Le salarié doit prendre les devants, de même un employeur mécontent de la prestation du salarié se doit de dialoguer avec le salarié et fixer des axes d’amélioration.

Un salarié menacé de licenciement ne doit pas rester seul, mais se rapprocher des instances du personnel, se renseigner sur ses droits et devenir vigilant , être sans reproche  dans son attitude et son travail, éviter tout retard et tout dénigrement de l’entreprise ou de ses supérieurs et de privilégier le dialogue avec la hiérarchie.

Lorsque les risques de licenciement sont élevés, il convient de mettre à jour son Curriculum Vitae, se renseigner sur le marché du travail et de connaître ses droits : indemnisation  du chômage par pôle Emploi, possibilité de suivre une formation afin d’être prêt à toute éventualité.
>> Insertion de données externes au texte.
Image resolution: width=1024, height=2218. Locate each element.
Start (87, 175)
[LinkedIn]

L’employeur qui envisage de licencier doit recueillir un maximum de preuves objectives, préparer le licenciement en faisant des écrits au salarié, il peut utiliser une graduation des sanctions, avertissement, mise à pied par exemple..

 

LA PROCEDURE DE LICENCIEMENT

 Il est important tant pour le salarié que pour l’employeur de bien connaître la législation et de respecter scrupuleusement non seulement la forme légale des actes relatifs au licenciement mais également les délais.

Il convient de bien choisir ses sources légales et de prendre de la marge pour le délai des respects légaux (attention aux dimanches qui ne sont pas pris en compte dans les délais, par exemple pour la convocation à l’entretien préalable).

Tous les modèles doivent toujours être adaptés à la situation réelle mais constituent.. Attention de bien respecter les formules légales minimum à insérer mais de ne pas aller au-delà pour éviter tous les risques (le mieux peut être l’ennemi du bien et ne pas oublier que le « diable est dans le détail ».

Chaque partie doit bien connaitre ses droits, le recours au Conseil des prud’hommes doit être l’exception sachant que la procédure est longue ( jusqu’ à deux ans dans certaines juridictions).

Il convient de privilégier le dialogue , la rupture conventionnelle, la transaction si possible.

En effet, lorsque le licenciement n’est plus évitable, il est possible de recourir, à l’issue de la procédure, à la transaction qui met un terme définitif à tous recours, dans l’intérêt de chaque partie et à condition de négocier une  transaction  équilibrée compte tenu de la réalité du dossier. Recourir au service d’un avocat est conseillé dans ce type de procédure.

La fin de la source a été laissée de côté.